__Blok teks__:

Minggu, 23 Agustus 2020

Universitas Negeri Malang (I)


Ketika itu April. 2012. Papan pengumuman sekolah memasang namaku: Muhammad Choirul Riza. Delapan puluh persen temanku, memanggilku Choi. Sisanya Riza. Aku lebih suka dipanggil Choi. Sebab, panggilan itu hanya satu di sekolah. Sementara Riza, jumlahnya lebih dari lima anak. Lagi pula, Choi juga panggilan seorang politikus. Lumayan. Bisa sedikit ikutan tenar.
***
Sekolahku terletak di pusat kota Kertosono. Berada di jalur Surabaya-Jakarta. Sekolahku bukan ramai sebab manusia, tapi ramai karena bising suara bus yang sedang beradu cepat.
Sekolahku berjudul: SMA Negeri Kerotosono. Atau disingkat menjadi SMAKER. Pada saat kelas tiga, aku terdampar di jurusan IPS. Padahal ketika itu, aku ingin sekali bergabung dengan kelas IPA. Biar disangka anak genius.
Aku menatap lekat-lekat namaku yang tercetak di papan pengumuman. Barangkali aku salah baca. Atau mungkin juga salah cetak. Tapi tidak. Itu memang benar namaku, lengkap dengan nama jurusan dan kampus yang menjadi tujuanku. Ketika itu aku ikut program jalan Tol. Terabasan. Sebab aku tidak ikut ujian tulis yang musti sibuk mencari tempat menginap. Tidak. Aku tidak ikut program yang menyesakkan dada itu.

__Soal singkat A__:
Tuliskan kembali seluruh blok teks di atas persis sama, tanpa mengubah satu huruf pun.

__Catatan yang diberikan__:
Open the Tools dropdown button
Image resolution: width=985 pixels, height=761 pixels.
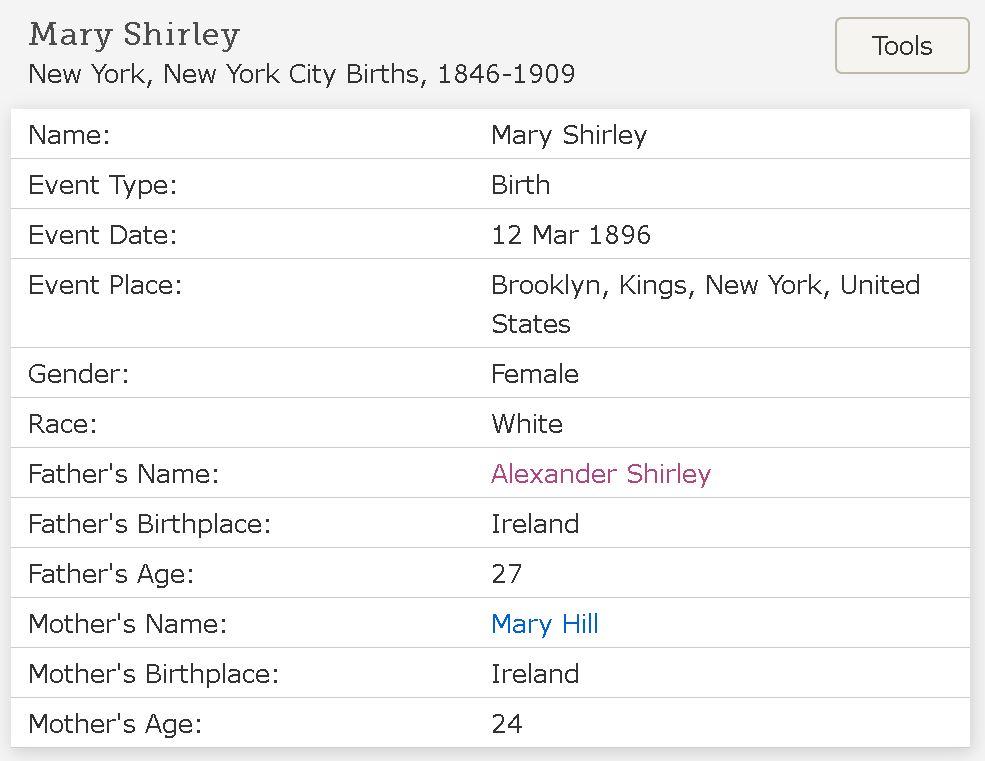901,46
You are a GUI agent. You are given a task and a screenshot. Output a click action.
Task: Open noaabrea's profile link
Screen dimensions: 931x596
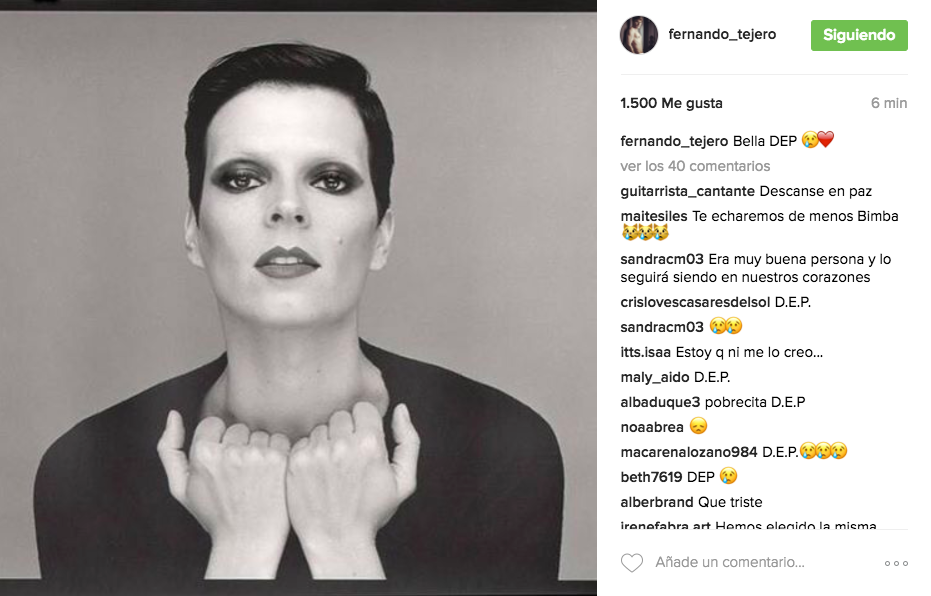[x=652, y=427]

* * *

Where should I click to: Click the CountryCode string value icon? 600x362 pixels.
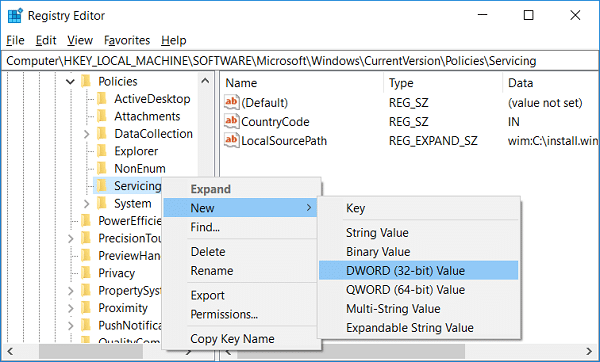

---

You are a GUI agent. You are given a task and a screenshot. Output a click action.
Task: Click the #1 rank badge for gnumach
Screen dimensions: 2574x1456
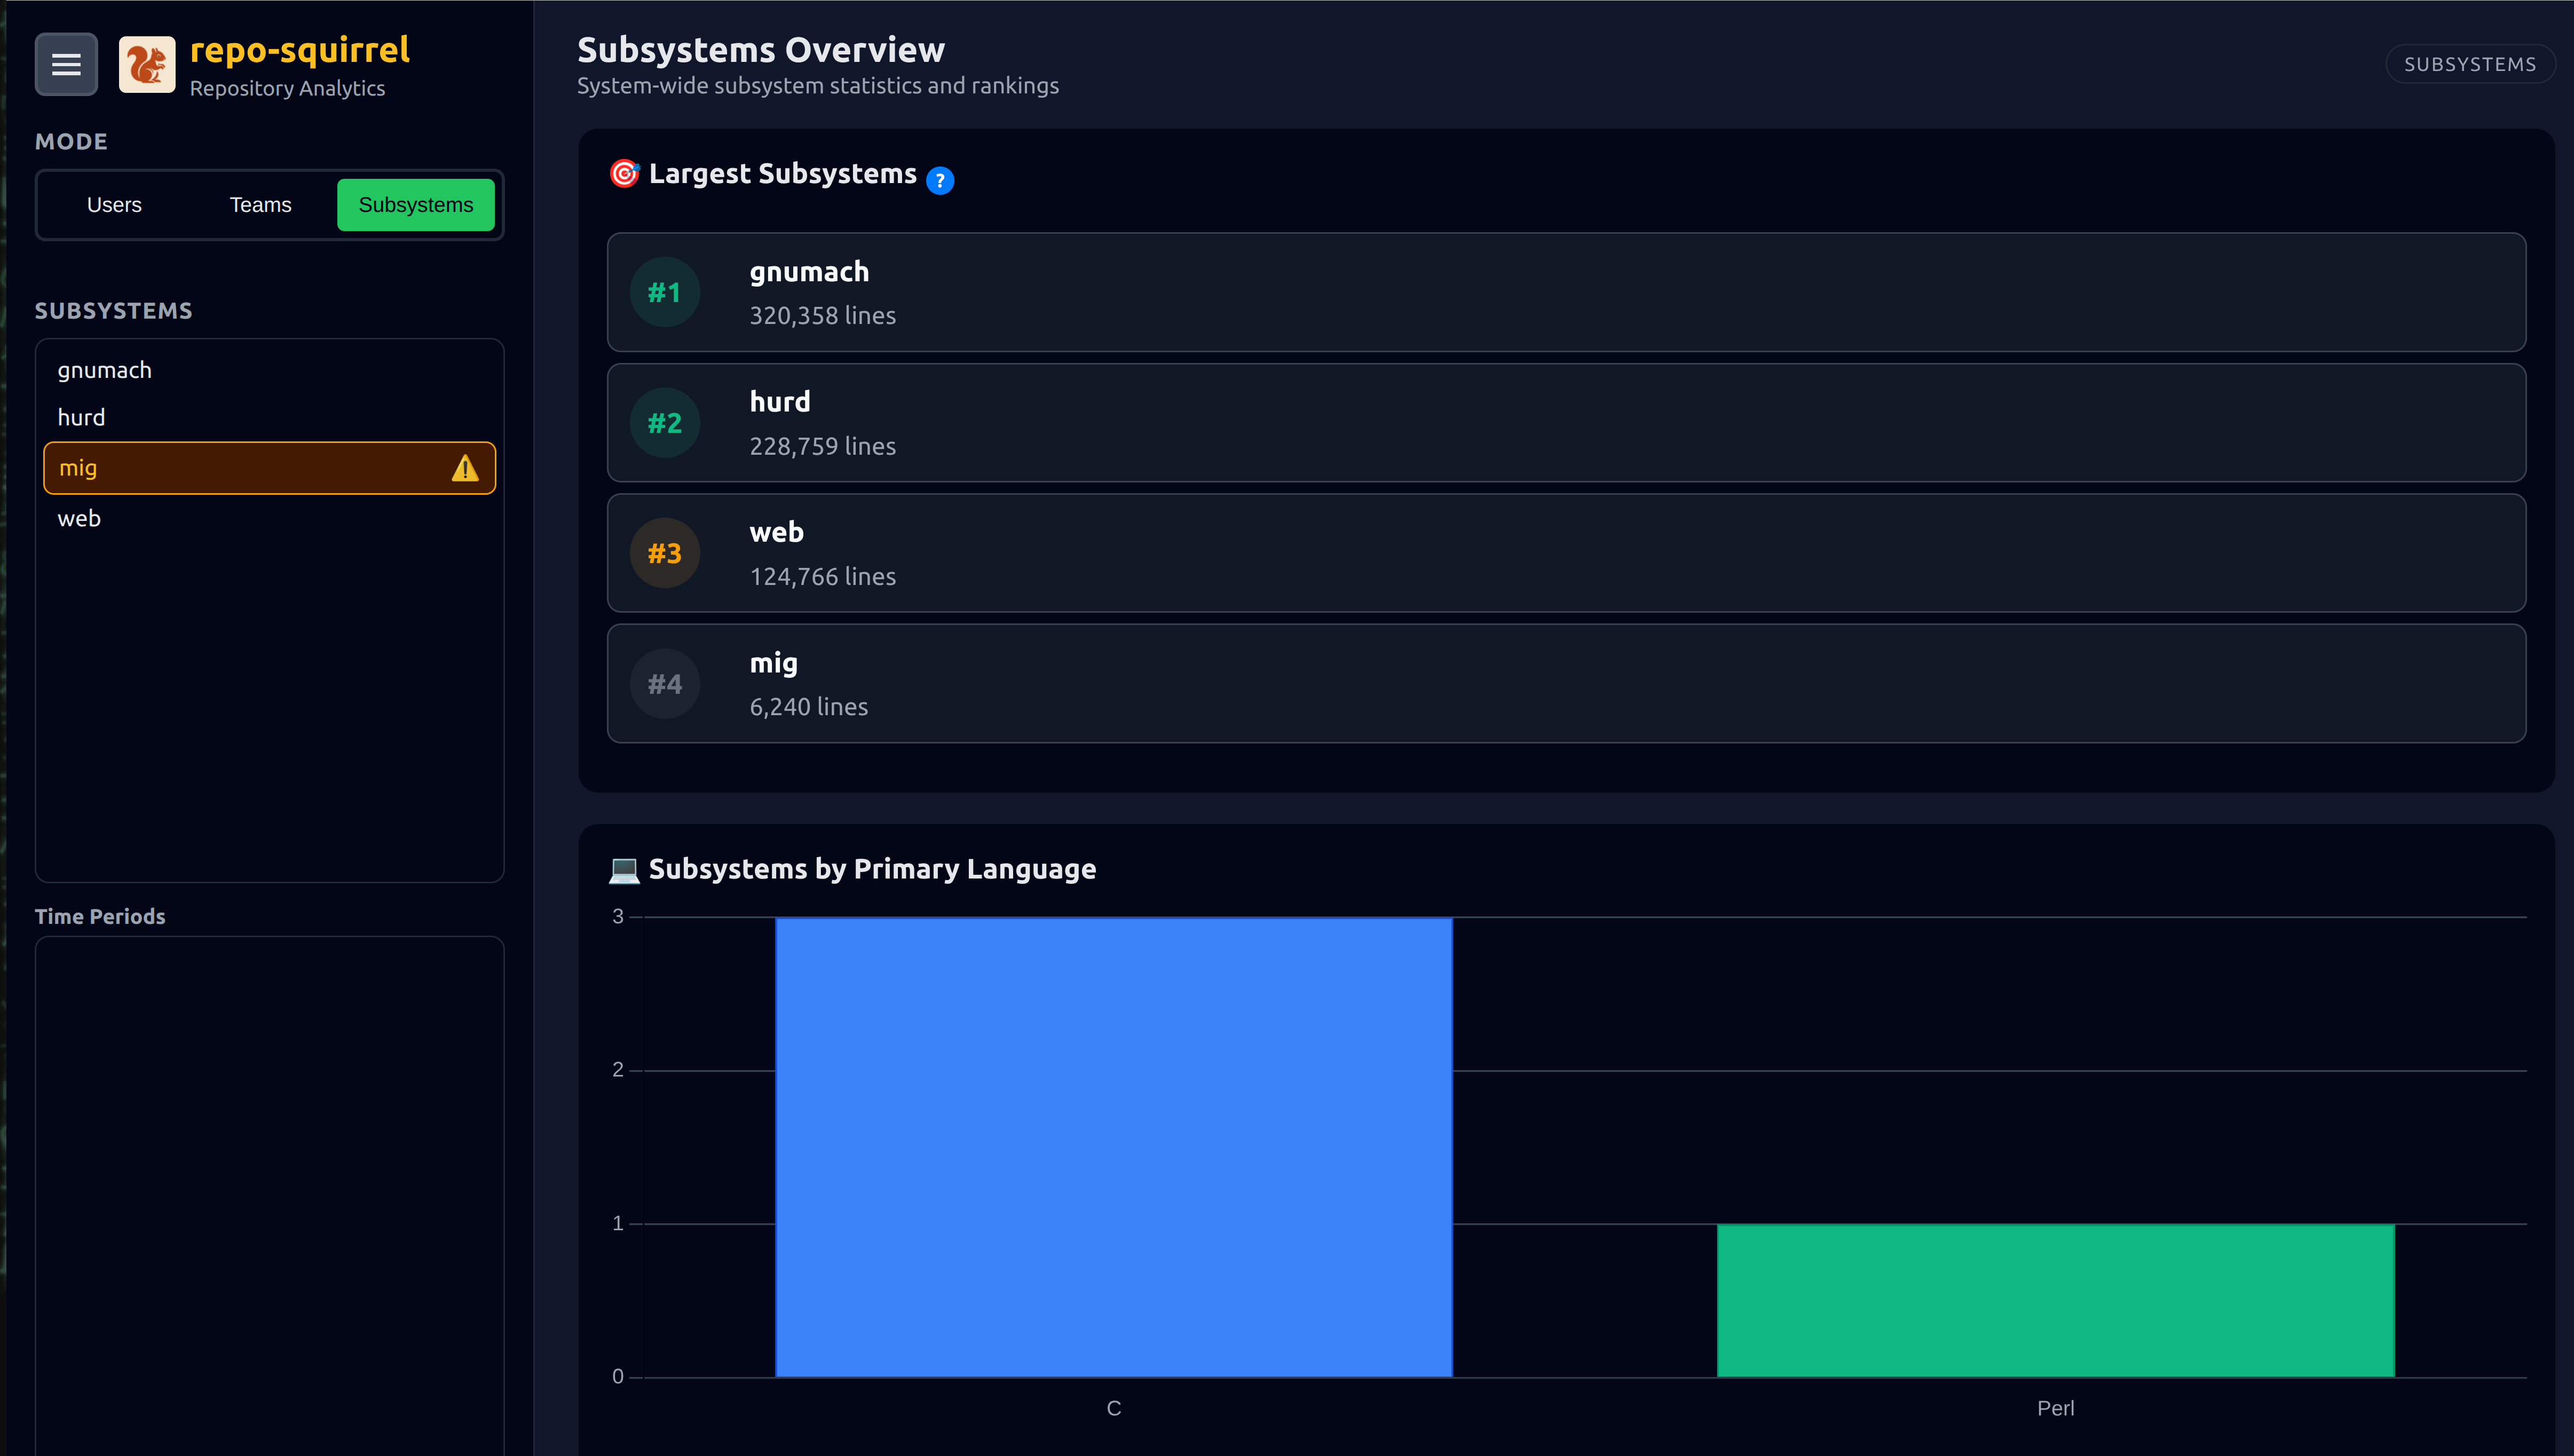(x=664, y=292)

__Soal singkat B__:
Salin tanpa perubahan bagian catatan di atas dari baris yang memuat "Open the Tools dropdown button" sampai baris yang memuat "[x=652, y=427]", kedua baris itu ikut disalin. Jangan sertakan gambar dalam jawaban.

__Hasil latihan A__:
Minggu, 23 Agustus 2020

Universitas Negeri Malang (I)


Ketika itu April. 2012. Papan pengumuman sekolah memasang namaku: Muhammad Choirul Riza. Delapan puluh persen temanku, memanggilku Choi. Sisanya Riza. Aku lebih suka dipanggil Choi. Sebab, panggilan itu hanya satu di sekolah. Sementara Riza, jumlahnya lebih dari lima anak. Lagi pula, Choi juga panggilan seorang politikus. Lumayan. Bisa sedikit ikutan tenar.
***
Sekolahku terletak di pusat kota Kertosono. Berada di jalur Surabaya-Jakarta. Sekolahku bukan ramai sebab manusia, tapi ramai karena bising suara bus yang sedang beradu cepat.
Sekolahku berjudul: SMA Negeri Kerotosono. Atau disingkat menjadi SMAKER. Pada saat kelas tiga, aku terdampar di jurusan IPS. Padahal ketika itu, aku ingin sekali bergabung dengan kelas IPA. Biar disangka anak genius.
Aku menatap lekat-lekat namaku yang tercetak di papan pengumuman. Barangkali aku salah baca. Atau mungkin juga salah cetak. Tapi tidak. Itu memang benar namaku, lengkap dengan nama jurusan dan kampus yang menjadi tujuanku. Ketika itu aku ikut program jalan Tol. Terabasan. Sebab aku tidak ikut ujian tulis yang musti sibuk mencari tempat menginap. Tidak. Aku tidak ikut program yang menyesakkan dada itu.

__Hasil latihan B__:
Open the Tools dropdown button
Image resolution: width=985 pixels, height=761 pixels.
901,46
You are a GUI agent. You are given a task and a screenshot. Output a click action.
Task: Open noaabrea's profile link
Screen dimensions: 931x596
[x=652, y=427]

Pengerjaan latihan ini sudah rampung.